Hubo tiempos en que gobiernos democráticos interferían en la Justicia persiguiendo opositores y hubo tiempos en que gobiernos democráticos garantizaron la independencia judicial.

Así ha sido.

Es definitivamente cierto que en democracia se vive mejor. Pero también es verdad que no pudimos o no supimos terminar con las injusticias y las desigualdades que hasta hoy existen. Así como quienes vivimos la dictadura sabemos que la vida cotidiana es hoy notoriamente mejor que hace cuarenta años, los más jóvenes se enfrentan a un mundo injusto, lleno de frustraciones, donde cada mañana nos preguntamos hacia dónde vamos, para qué hacemos lo que hacemos, con preocupación por el presente e incertidumbre por el futuro.

Con todas esas incertezas (y otras tal vez) la democracia fue afianzándose con el correr de los años. Con marchas y contramarchas la institucionalidad fue respetada.

Esa institucionalidad no es perfecta. La mala acción política cotidiana la lastima día a día. Con el correr de los años la Justicia (uno de los tres poderes de la república) fue cooptada por el conservadurismo y terminó más atenta a los poderes fácticos (económicos y mediáticos) que a la imposición del derecho.

La Argentina de la confrontación interna parece ser eterna: unitarios y federales, radicales y conservadores, peronistas y antiperonistas. Lo más nocivo de nuestra democracia es no haber podido superar la dialéctica de la antinomia y no haber robustecido nuestra capacidad de convivir respetando las diferencias. El maltrato del adversario es una práctica constante. Descalificaciones, agresiones verbales e insultos parecen ser expresiones de un método que busca la eliminación absoluta del que piensa distinto.

En los últimos años Argentina se cargó de problemas. Algunos generados por la ineptitud política, como el haber tomado una deuda definitivamente lesiva para nuestra economía. Otros, resultado del contexto global. La pandemia, la guerra y la mayor sequía de los últimos cien años se sucedieron impiadosas sin solución de continuidad.

Fue entonces cuando aparecieron los oportunistas de la desgracia. Afloraron las voces degradadas de los autoritarios que enamoran con discursos destinados a sembrar desánimo. Nunca convocaron a la esperanza. Siempre difundieron el odio. Asomaron en la pandemia renegando del aislamiento sanitario al que el virus nos obligaba. Quemaron barbijos en plazas públicas. Convocaron a no vacunarse mientras millones de vidas quedaban truncas.

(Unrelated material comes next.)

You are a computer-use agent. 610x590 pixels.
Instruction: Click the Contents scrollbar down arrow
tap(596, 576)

Cuando llamaron la atención social, empezaron a renegar de la democracia. Pusieron a la política en el lugar de los pusilánimes mientras pregonaron la necesidad de privatizar la salud, la educación y los servicios públicos, de desregular el sistema financiero y el mercado de cambios, de cercenar los derechos laborales, de negar la crisis climática, de renunciar al desarrollo científico y tecnológico, de predicar discursos negacionistas del terrorismo de Estado y despreciar cualquier intento por igualar géneros en la diversidad.

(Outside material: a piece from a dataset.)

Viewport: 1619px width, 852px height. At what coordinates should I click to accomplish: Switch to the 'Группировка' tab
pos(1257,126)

En esa democracia lábil, los poderes corporativos hunden sus tentáculos. Ocupan escaños y tribunales. Asoman como una rémora de las dictaduras. Quienes niegan hoy el Terrorismo de Estado son los mismos que quieren hacer una sociedad oprimida y empobrecida. Se presentan a veces bajo nuevos ropajes, a veces con discursos arcaicos, pero siempre, inexorablemente, defienden los intereses de los poderosos.

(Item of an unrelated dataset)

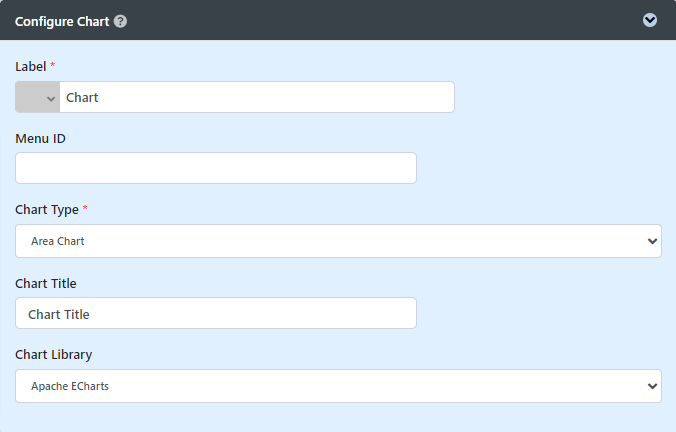Click the Label field caption
676x432 pixels.
(x=30, y=66)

Irónicamente, cuando celebramos cuarenta años de democracia, en Argentina asistimos al ascenso de una fuerza política que descree de los valores de la democracia y de la trascendencia de los derechos humanos.

Así como hace cuarenta años dijimos “nunca más”, hoy debemos decir “democracia más que nunca”. Aquella democracia vulnerable debemos fortalecerla con más políticas activas que conduzcan a la igualdad social que hoy se niega.

Debemos ser guardianes de la democracia y los derechos humanos. Es una obligación ética y un compromiso ciudadano que tenemos con nuestra comunidad, con nuestro pueblo.

Si algo aprendimos en estos 40 años de democracia en la Argentina es que las conquistas sociales y políticas no son de una vez y para siempre, sino que necesitan de nosotros cada día para su legitimación, su fortalecimiento y su defensa, pero también para su expansión, para su radicalidad y para que dialoguen mejor con nuestra historia y nuestro futuro.